--- START ---

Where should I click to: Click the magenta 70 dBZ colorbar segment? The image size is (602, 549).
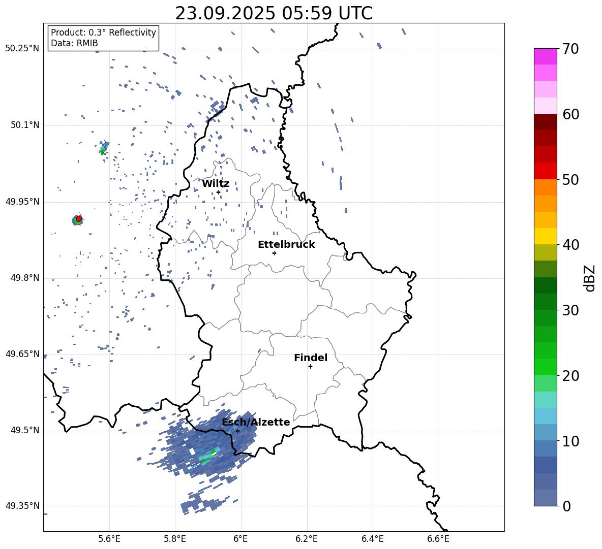tap(545, 56)
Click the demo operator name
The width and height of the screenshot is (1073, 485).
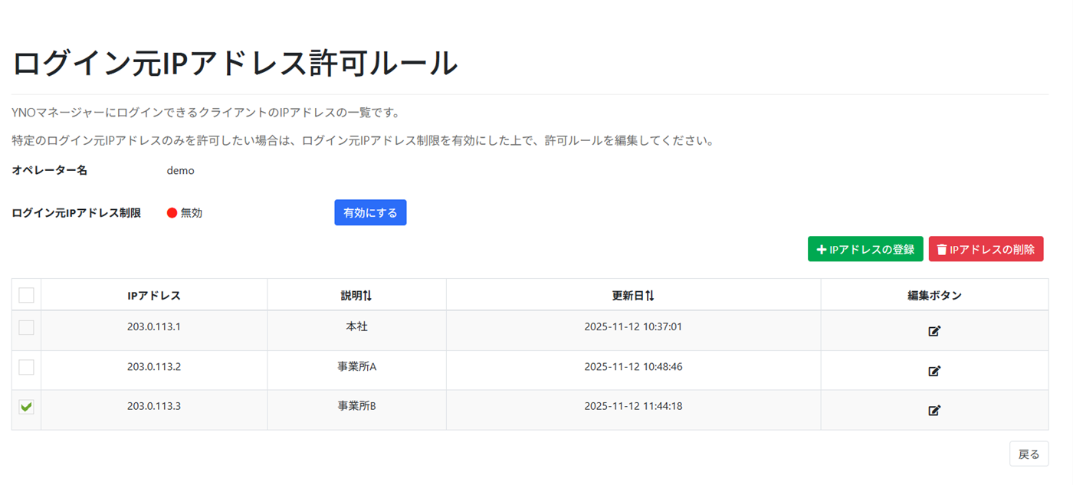[180, 170]
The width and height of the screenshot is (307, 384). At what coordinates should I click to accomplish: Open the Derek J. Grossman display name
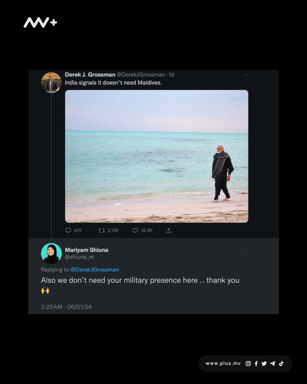[x=90, y=75]
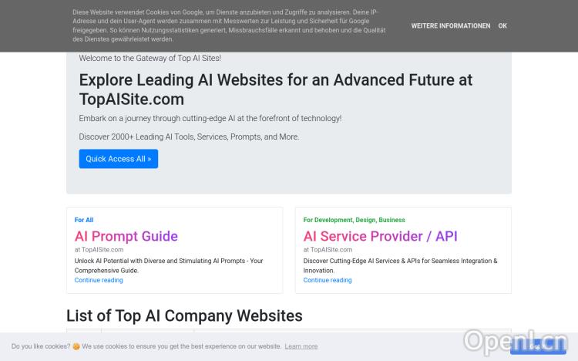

--- END ---

**What you are asked to do:** When you reach an image, pass over it, and retype all other material exactly.

**Response:**
Where should I click to: Click the magenta 70 dBZ colorbar segment? The image size is (602, 549).
tap(545, 56)
Click the demo operator name
The width and height of the screenshot is (1073, 485).
[180, 170]
The width and height of the screenshot is (307, 384). At what coordinates should I click to accomplish: Open the Derek J. Grossman display name
[x=90, y=75]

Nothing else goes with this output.